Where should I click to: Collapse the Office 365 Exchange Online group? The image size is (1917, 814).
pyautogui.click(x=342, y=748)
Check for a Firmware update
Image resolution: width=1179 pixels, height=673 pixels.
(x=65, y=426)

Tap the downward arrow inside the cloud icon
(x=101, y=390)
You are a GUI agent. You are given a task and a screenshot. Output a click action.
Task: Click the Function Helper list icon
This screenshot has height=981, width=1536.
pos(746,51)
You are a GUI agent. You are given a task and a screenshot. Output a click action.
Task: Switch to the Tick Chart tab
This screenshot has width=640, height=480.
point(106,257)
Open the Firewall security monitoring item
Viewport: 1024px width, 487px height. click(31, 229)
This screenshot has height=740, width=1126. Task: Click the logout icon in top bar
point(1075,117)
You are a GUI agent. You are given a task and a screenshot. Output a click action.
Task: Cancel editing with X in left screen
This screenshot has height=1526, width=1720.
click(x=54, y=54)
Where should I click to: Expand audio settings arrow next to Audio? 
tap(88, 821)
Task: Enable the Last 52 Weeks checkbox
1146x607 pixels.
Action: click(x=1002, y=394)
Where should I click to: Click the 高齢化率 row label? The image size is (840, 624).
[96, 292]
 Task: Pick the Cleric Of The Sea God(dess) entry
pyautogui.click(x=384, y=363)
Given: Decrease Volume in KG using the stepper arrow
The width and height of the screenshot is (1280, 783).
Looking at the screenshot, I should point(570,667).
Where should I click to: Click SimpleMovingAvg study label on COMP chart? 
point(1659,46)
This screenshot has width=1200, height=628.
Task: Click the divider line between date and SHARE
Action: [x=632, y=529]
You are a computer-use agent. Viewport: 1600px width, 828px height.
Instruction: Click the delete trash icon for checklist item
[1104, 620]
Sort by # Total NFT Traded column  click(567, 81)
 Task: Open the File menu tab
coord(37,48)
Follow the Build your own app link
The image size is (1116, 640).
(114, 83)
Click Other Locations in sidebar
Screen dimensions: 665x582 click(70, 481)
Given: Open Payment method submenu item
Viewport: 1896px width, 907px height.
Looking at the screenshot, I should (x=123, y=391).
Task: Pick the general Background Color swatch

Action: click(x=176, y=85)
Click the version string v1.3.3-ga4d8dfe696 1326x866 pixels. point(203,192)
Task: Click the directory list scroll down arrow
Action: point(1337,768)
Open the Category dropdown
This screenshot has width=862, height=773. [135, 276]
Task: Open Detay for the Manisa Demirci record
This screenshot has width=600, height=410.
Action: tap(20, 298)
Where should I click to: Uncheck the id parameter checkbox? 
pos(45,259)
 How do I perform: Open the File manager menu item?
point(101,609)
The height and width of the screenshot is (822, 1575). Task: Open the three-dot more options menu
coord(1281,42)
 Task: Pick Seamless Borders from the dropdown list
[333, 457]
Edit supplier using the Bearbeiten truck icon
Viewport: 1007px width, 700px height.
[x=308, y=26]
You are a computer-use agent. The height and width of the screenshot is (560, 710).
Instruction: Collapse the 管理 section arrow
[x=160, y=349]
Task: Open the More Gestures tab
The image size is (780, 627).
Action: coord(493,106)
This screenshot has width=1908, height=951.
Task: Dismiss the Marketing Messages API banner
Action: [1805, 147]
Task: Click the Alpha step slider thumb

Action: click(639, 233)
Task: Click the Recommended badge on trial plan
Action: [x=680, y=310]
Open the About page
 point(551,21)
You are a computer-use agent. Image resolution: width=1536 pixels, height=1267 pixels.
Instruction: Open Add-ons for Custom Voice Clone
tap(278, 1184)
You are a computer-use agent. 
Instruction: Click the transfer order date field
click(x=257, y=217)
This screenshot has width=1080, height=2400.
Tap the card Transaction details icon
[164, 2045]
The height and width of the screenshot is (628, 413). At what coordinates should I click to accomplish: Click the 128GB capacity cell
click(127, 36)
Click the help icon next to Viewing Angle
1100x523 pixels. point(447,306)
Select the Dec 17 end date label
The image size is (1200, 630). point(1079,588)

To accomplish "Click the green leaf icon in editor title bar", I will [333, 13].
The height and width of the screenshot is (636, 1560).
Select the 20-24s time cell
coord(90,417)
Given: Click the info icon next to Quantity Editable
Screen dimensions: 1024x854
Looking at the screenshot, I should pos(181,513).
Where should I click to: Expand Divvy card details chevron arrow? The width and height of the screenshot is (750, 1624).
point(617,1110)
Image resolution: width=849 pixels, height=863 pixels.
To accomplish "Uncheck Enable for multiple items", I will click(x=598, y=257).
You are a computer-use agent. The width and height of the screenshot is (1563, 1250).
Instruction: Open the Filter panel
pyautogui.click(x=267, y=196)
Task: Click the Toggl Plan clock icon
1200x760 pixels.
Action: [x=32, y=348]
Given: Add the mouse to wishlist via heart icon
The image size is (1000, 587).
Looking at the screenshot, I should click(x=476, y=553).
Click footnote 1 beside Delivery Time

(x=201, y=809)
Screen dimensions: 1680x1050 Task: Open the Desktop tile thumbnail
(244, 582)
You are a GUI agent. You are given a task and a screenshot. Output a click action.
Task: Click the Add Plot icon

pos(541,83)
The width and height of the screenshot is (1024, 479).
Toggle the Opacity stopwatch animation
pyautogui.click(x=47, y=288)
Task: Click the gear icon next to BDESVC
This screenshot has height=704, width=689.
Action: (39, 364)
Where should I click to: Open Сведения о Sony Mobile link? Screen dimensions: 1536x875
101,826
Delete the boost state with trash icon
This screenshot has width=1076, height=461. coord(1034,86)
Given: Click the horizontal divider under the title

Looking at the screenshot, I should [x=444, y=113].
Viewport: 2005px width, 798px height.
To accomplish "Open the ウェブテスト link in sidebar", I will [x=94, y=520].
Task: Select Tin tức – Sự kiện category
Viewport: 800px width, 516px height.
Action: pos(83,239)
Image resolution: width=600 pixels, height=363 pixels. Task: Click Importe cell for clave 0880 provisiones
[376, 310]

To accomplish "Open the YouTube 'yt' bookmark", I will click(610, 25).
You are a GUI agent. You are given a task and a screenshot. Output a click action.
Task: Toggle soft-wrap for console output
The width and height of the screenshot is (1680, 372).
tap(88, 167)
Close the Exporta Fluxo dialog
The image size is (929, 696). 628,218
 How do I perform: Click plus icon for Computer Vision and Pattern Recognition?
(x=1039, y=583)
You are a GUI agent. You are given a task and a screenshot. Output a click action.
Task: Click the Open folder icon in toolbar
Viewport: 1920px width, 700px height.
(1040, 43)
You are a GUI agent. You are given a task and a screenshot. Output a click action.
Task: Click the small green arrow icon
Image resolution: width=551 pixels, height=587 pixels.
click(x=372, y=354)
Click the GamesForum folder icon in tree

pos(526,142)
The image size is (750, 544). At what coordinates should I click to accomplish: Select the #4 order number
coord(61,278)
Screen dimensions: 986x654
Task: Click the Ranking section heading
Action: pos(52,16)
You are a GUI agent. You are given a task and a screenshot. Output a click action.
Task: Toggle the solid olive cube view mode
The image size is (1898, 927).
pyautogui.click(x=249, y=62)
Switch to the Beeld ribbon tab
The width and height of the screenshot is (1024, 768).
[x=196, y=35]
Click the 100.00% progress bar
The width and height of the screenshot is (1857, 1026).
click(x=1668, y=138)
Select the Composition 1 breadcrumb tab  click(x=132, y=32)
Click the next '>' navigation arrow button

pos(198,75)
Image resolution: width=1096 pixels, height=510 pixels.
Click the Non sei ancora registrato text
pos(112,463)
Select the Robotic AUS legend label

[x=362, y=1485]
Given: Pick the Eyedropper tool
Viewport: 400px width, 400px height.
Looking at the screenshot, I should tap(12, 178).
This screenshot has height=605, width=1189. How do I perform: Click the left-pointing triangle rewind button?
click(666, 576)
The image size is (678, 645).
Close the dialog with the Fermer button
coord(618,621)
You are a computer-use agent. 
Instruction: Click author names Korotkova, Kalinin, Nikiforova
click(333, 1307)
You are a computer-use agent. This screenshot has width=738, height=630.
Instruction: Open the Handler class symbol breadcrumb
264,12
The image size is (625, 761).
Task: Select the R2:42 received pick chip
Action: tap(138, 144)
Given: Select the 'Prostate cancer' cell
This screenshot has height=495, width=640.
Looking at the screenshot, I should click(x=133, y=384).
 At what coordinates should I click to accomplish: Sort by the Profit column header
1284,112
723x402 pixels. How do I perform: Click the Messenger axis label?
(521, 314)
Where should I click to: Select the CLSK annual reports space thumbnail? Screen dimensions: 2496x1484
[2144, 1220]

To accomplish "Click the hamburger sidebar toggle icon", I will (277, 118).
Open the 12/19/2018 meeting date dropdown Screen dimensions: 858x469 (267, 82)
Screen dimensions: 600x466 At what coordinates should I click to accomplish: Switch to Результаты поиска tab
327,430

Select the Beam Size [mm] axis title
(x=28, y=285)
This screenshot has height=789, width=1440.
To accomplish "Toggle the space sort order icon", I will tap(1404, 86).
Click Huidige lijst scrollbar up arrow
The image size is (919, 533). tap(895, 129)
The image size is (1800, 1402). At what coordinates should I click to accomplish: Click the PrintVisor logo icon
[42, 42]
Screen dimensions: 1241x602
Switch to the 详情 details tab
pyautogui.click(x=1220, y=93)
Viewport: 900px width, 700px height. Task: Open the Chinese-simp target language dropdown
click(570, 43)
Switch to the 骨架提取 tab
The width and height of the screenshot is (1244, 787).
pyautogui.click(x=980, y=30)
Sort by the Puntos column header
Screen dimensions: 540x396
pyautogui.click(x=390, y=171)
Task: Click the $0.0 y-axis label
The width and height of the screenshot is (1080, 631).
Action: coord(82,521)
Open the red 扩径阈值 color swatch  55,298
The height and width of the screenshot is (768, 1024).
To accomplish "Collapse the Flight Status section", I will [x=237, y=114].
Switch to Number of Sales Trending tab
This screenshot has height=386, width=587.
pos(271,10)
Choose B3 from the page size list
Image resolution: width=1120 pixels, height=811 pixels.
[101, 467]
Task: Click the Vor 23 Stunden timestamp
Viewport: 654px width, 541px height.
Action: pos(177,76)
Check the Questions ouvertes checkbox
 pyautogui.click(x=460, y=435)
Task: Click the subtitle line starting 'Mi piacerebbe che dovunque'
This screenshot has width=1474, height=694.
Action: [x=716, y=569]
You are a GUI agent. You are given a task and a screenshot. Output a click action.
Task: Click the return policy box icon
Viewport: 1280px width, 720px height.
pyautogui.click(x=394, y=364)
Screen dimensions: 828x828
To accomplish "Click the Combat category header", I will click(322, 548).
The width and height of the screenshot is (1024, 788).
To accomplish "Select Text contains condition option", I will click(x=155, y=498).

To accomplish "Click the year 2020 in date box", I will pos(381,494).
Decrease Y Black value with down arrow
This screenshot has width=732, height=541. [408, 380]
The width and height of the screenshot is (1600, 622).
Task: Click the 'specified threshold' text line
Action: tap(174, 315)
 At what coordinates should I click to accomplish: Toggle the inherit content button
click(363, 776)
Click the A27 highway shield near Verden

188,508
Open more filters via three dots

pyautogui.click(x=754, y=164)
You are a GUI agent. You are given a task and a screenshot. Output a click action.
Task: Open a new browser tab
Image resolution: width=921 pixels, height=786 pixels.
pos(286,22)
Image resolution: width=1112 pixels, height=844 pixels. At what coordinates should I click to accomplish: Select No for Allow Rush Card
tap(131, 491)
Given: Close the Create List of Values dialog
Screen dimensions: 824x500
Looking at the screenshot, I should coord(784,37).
------------------------------------------------
Exercise goal.
Up to and including the line with "Task: Click the Function Helper list icon", please return the records exactly, beginning from their first line.

Written answer.
Where should I click to: Collapse the Office 365 Exchange Online group? The image size is (1917, 814).
pyautogui.click(x=342, y=748)
Check for a Firmware update
Image resolution: width=1179 pixels, height=673 pixels.
(x=65, y=426)

Tap the downward arrow inside the cloud icon
(x=101, y=390)
You are a GUI agent. You are given a task and a screenshot. Output a click action.
Task: Click the Function Helper list icon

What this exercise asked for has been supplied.